Provided data
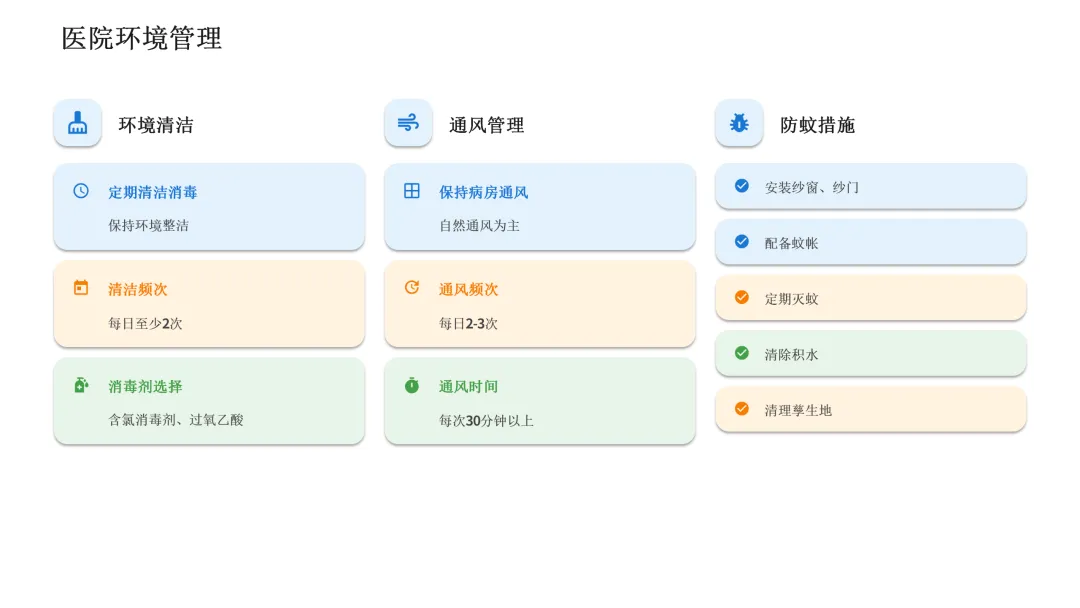Toggle the orange checkmark for 清理孳生地
The width and height of the screenshot is (1080, 608).
click(x=742, y=408)
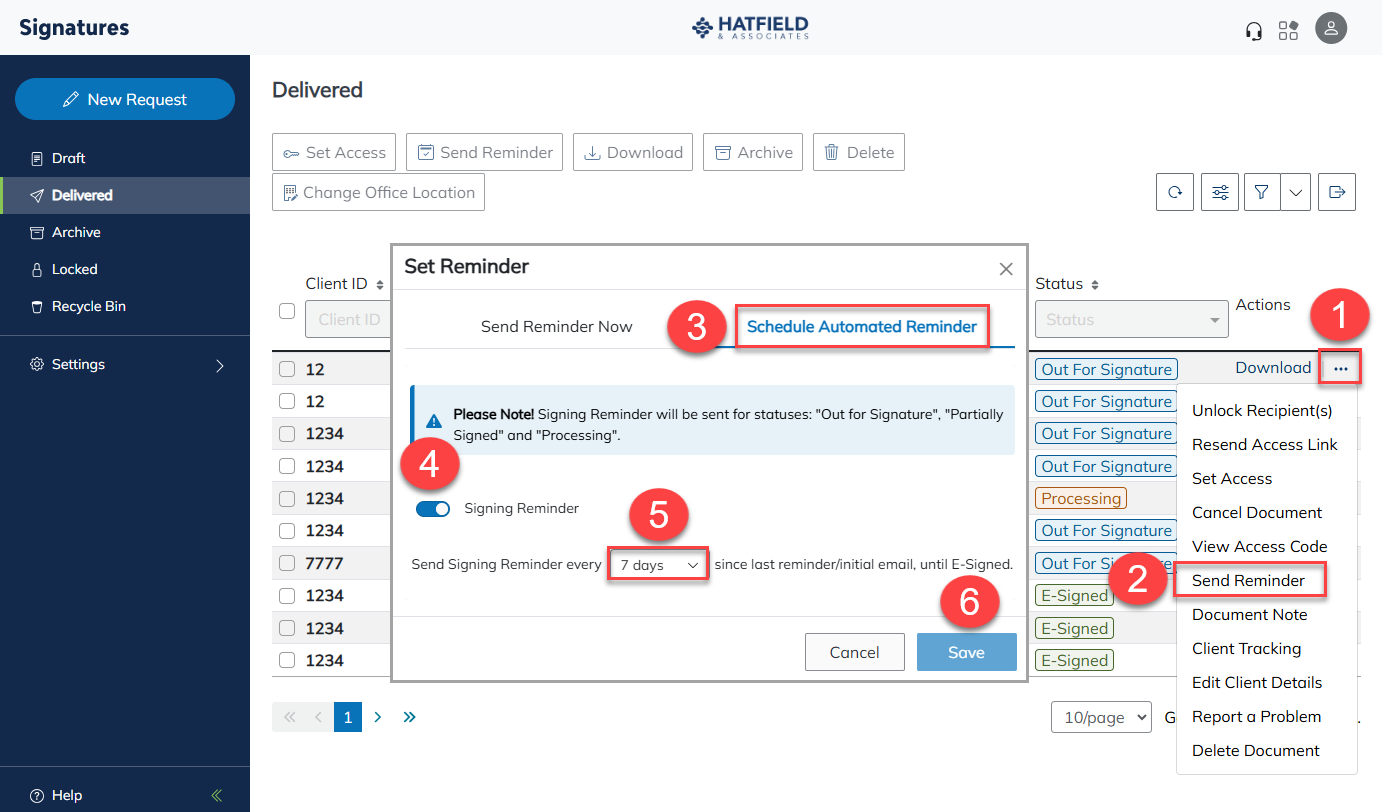Click the export documents icon
Viewport: 1382px width, 812px height.
1337,191
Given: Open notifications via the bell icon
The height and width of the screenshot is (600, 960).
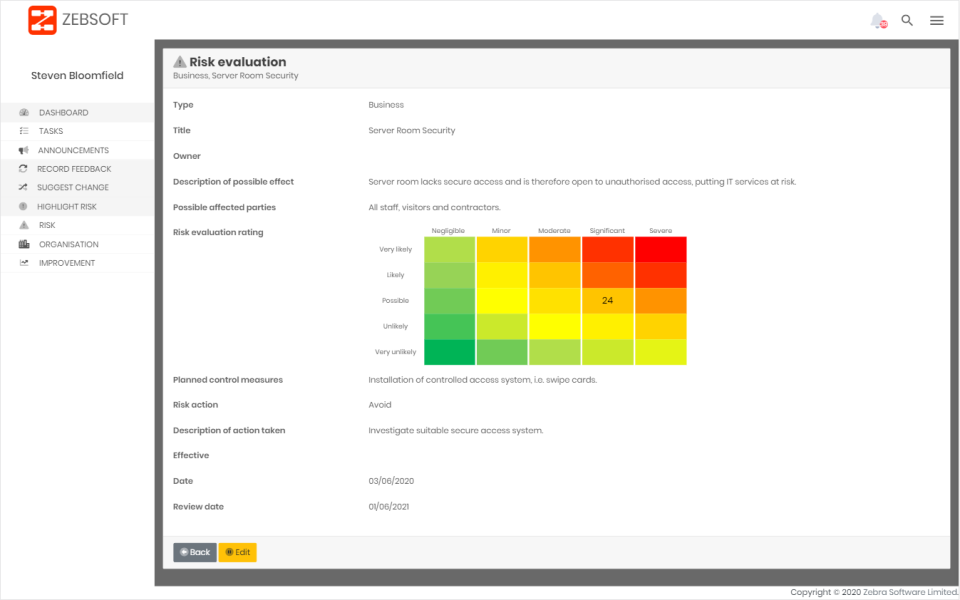Looking at the screenshot, I should click(876, 20).
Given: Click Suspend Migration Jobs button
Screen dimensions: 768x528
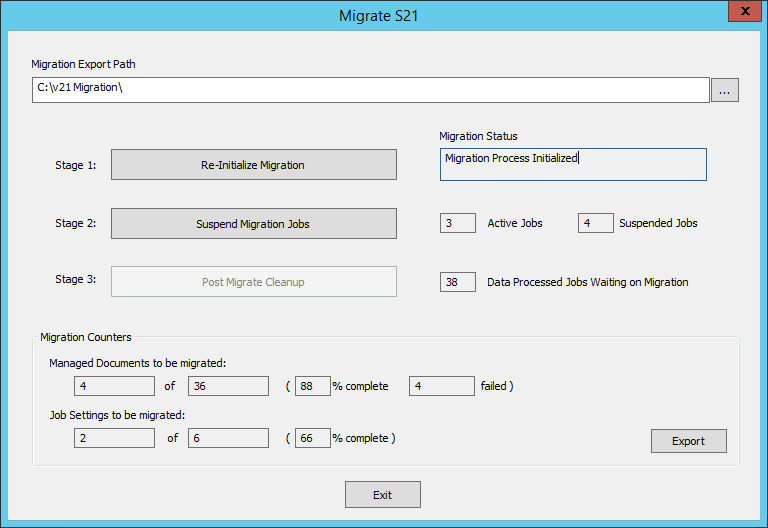Looking at the screenshot, I should pos(253,223).
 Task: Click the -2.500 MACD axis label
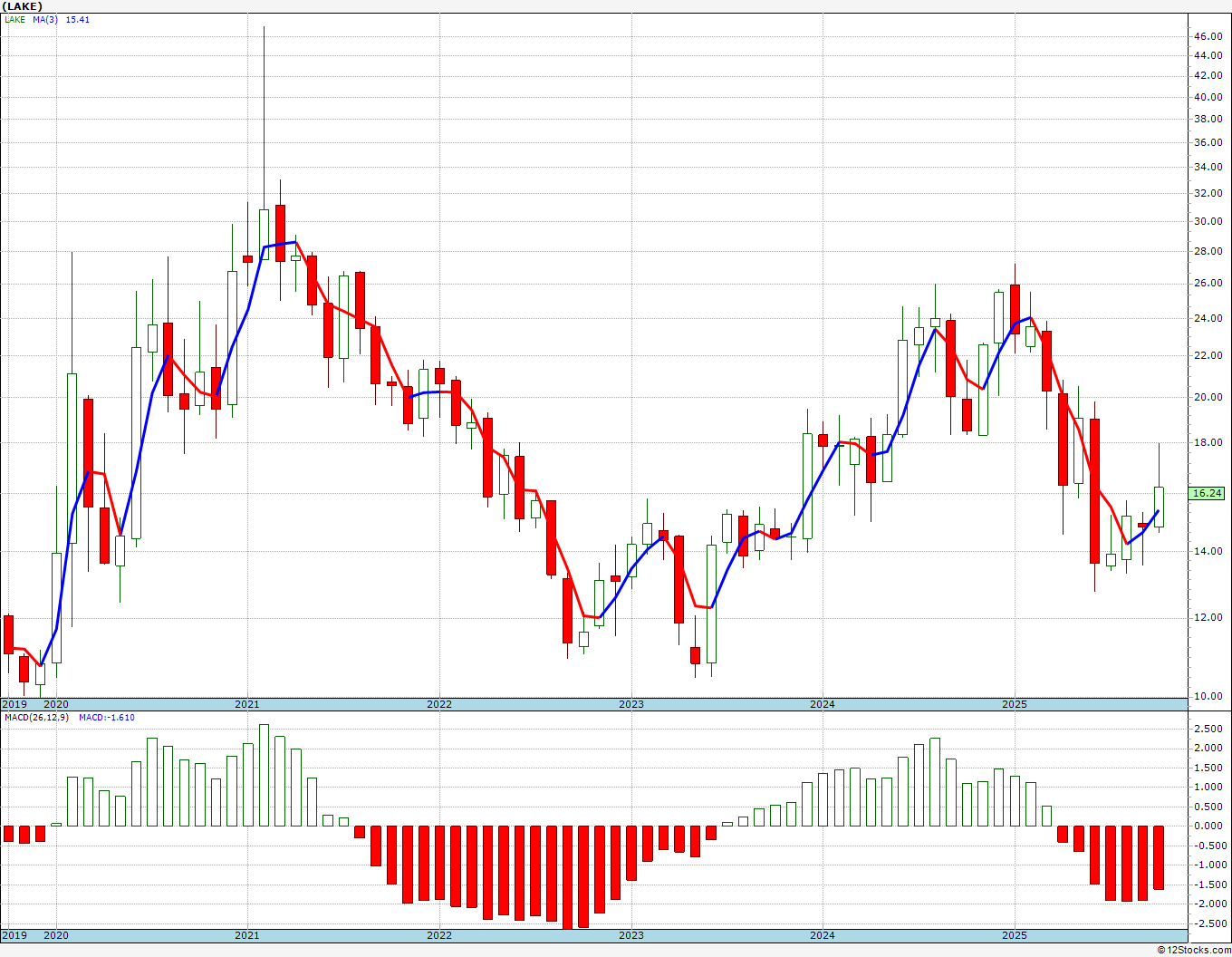1207,923
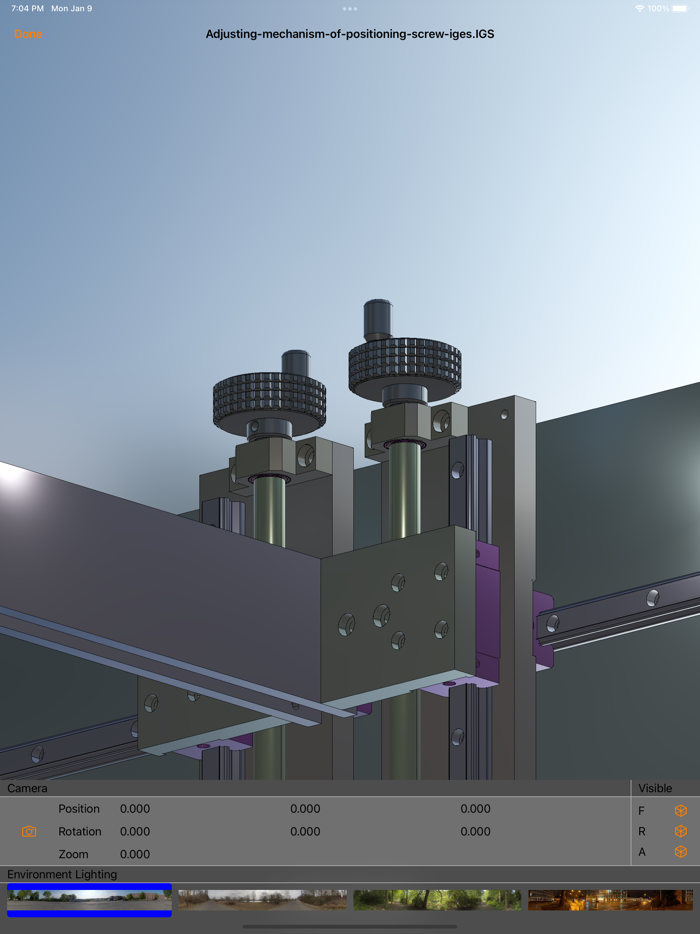The image size is (700, 934).
Task: Edit the second Rotation value field
Action: click(x=305, y=832)
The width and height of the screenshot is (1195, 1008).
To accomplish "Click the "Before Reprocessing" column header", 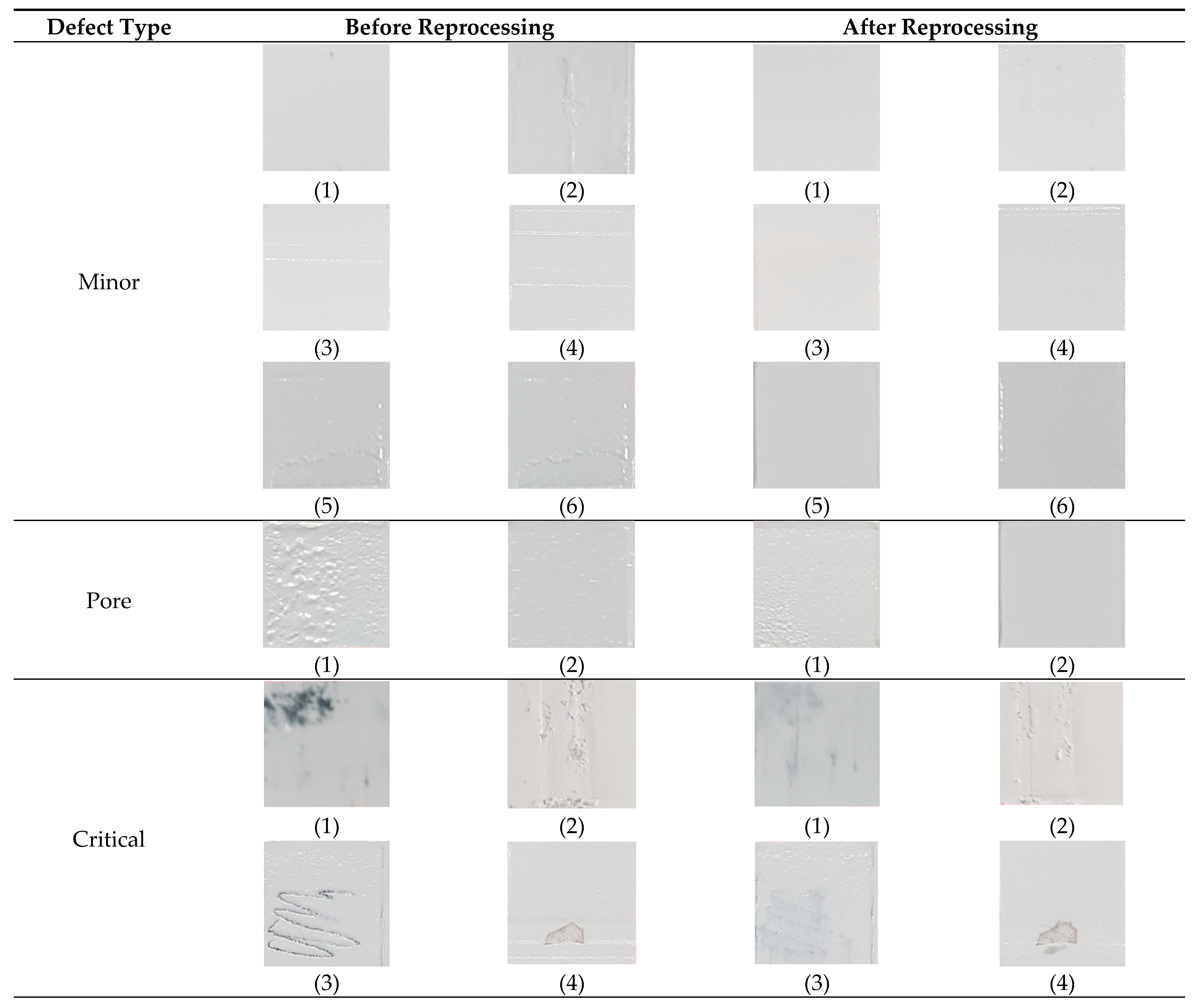I will click(450, 27).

What the exercise asks
Would you show each line of the listing above that has the string "Given"?

Response to this exercise
Given: Open notifications via the bell icon
Given: Click Suspend Migration Jobs button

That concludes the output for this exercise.